Create a new SSI file reader for the file at the given location.

Parameters:: file (str, bytes or os.PathLike) – The path to a sequence/subsequence index file to read.

close()¶: Close the SSI file reader.

file_info(fd)¶: Retrieve the FileInfo of the descriptor.

find_name(key)¶: Retrieve the Entry for the given name.

class pyhmmer.easel.SSIWriter¶

A writer for sequence/subsequence index files.

__enter__()¶: None

__exit__(exc_type, exc_value, traceback)¶: None

__init__()¶

Create a new SSI file write for the file at the given location.

Parameters:

file (str, bytes or os.PathLike) – The path to a sequence/subsequence index file to write.
exclusive (bool) – Whether or not to create a file if one does not exist.

Raises:

FileNotFoundError – When the path to the file cannot be resolved.
FileExistsError – When the file exists and exclusive is True.

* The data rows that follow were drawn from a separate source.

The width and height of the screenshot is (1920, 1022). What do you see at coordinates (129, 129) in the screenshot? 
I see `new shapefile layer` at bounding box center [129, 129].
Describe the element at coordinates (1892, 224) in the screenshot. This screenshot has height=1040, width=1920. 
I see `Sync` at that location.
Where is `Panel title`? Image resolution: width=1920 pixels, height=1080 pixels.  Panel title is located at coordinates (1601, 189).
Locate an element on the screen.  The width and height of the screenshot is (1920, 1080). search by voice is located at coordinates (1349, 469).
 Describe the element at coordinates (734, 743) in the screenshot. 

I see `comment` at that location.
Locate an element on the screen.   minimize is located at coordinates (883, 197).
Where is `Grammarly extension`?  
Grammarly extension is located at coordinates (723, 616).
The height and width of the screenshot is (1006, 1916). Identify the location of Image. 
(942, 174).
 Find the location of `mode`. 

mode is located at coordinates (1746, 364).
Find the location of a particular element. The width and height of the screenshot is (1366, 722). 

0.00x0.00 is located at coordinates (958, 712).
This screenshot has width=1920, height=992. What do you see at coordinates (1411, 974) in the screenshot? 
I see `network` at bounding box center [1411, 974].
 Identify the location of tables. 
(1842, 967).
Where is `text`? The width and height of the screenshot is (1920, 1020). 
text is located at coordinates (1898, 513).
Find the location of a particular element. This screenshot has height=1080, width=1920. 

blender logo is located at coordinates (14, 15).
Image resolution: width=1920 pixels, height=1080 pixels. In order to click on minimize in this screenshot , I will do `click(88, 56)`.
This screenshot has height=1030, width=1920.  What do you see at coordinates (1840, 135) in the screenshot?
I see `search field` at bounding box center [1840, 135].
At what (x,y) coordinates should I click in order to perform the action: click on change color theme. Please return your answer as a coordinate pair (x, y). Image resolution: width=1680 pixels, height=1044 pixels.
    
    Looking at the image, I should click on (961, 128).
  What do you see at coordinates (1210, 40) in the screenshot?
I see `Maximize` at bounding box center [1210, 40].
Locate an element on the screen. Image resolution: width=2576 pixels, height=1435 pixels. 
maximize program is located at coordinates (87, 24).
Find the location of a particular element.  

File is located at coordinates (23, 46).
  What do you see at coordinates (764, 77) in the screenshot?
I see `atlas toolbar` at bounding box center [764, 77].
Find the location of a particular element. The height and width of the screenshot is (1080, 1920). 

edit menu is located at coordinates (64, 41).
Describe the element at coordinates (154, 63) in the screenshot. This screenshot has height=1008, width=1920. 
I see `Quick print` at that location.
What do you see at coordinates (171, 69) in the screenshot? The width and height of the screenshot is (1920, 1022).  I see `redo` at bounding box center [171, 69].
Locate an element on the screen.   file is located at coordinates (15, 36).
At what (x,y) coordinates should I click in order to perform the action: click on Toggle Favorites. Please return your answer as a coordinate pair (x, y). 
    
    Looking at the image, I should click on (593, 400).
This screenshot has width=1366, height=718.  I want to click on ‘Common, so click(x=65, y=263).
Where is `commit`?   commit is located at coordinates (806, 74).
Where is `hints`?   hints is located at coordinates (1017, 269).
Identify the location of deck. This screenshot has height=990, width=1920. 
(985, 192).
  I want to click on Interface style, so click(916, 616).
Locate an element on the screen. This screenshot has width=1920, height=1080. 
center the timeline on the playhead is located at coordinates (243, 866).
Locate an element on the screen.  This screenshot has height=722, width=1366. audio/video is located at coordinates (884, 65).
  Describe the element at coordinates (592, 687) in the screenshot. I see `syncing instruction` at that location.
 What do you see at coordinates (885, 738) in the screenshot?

add_alias(alias, key)¶: Make alias an alias of key in the index.

add_file(filename, format=0)¶

Add a new file to the index.

Parameters:

filename (str, bytes or os.PathLike) – The name of the file to register.
format (int) – A format code to associate with the file, or 0 by default.

Returns:

int – The filehandle associated with the new indexed file.

add_key(key, fd, record_offset, data_offset=0, record_length=0)¶: Add a new entry to the index with the given key.

close()¶: Close the SSI file writer.